Normally by this time of the day on a Monday afternoon, I would have read through many of the emails that came in overnight and sent several responses. I would have visited a couple hundred blogs, glancing at what was going on and perhaps added a few comments and I would have done a little programming, spoken with some clients, or done other business activities.

Yet today, I am distracted. The distraction started at about three A.M. when Fiona came into our bedroom. She had had a bad dream. She cuddled in the bed with us for a little while as she calmed back down and then went off to bed. However, my sleep was interrupted and I’m still tired.

Then, when it was time to go to school, she wasn’t feeling well, so she has stayed home, mostly sitting on the couch playing on a laptop, watching television, and from time to time asking me to get her a drink or something to eat.

I did glance at some of the emails today. One was from a cousin about my Aunt June. A little over a month ago, my brother wrote a great blog post about Aunt June. I also made a pilgrimage to Aunt June’s house soon after I was out of school; it wasn’t as striking a visit as my brothers, but it was meaningful.

The email my cousin sent says, “She is a hospice patient now and they are very good at maintaining comfortable care…Cards, prayers and meditations are more than welcome and I am sure she would want to know we all love her very much and are thinking of her.”

Distracted by tiredness, caring for a daughter home from school, and a dying aunt, I needed some other form of distraction and that has come today as well.

Kim and I decided that she would get me a Nokia N900 for Christmas.
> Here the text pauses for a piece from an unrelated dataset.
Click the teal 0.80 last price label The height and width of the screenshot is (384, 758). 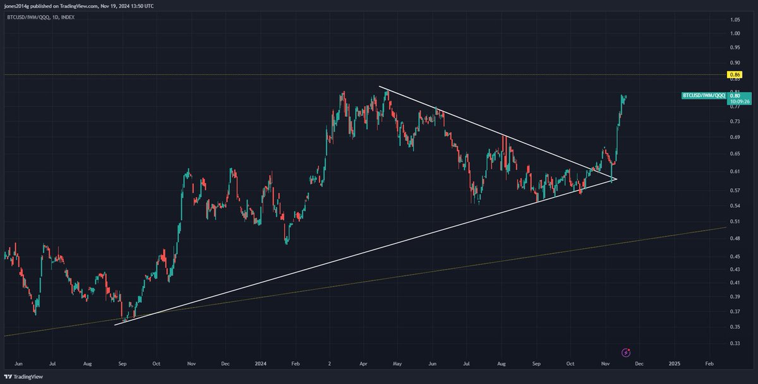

The plan is to replace my existing Motorola Razr V3xx cellphone with it. However, some N900 enthusiasts bristle when you talk about this as a cellphone. It is a mobile computing device.
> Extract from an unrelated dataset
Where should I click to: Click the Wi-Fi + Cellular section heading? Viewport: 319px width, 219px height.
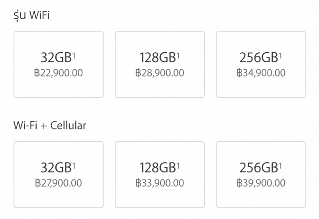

Well, this morning, the N900 arrived. My initial thoughts have been to test it to make sure everything is working properly, and then decide whether to put it back in the box and use my Razr for another week and a half before switching over to using it as my primary device.

I did have a few difficulties getting going. On the first test, it didn’t manage to read my SIM card, so it only worked with the WiFi in the house. Yet after fiddling a little, the AT&T SIM card started working. Also, I took the microSD card from my Razr and put it into the Nokia. Media, like pictures, videos and audio that was on the Razr all shows up nicely on the Nokia.
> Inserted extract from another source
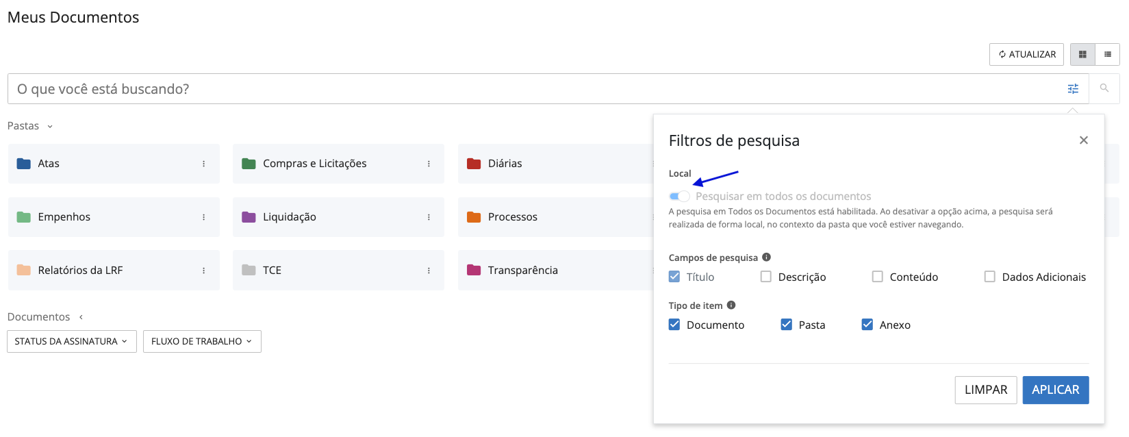Screen dimensions: 1129x437
Task: Click the Limpar button
Action: click(985, 390)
I have run into various difficulties getting it to behave the way I want. It took a little while before I had ssh access to the device as well as root access. Of course the method for gaining this sort of access is described in detail on the Nokia website, so it was pretty easy to get going. Now, I can use ssh from any of my computers and access the N900 just like I would access any other computer. Slowly, I’m finding out what I can and can’t do with the cellphone. At times, I’m pleasantly surprised, at others I’m disappointed. Perhaps some of this should get saved for after Christmas, but today seems to be a day that the distractions of the new mobile device provide an important counterbalance to the other distractions of the day.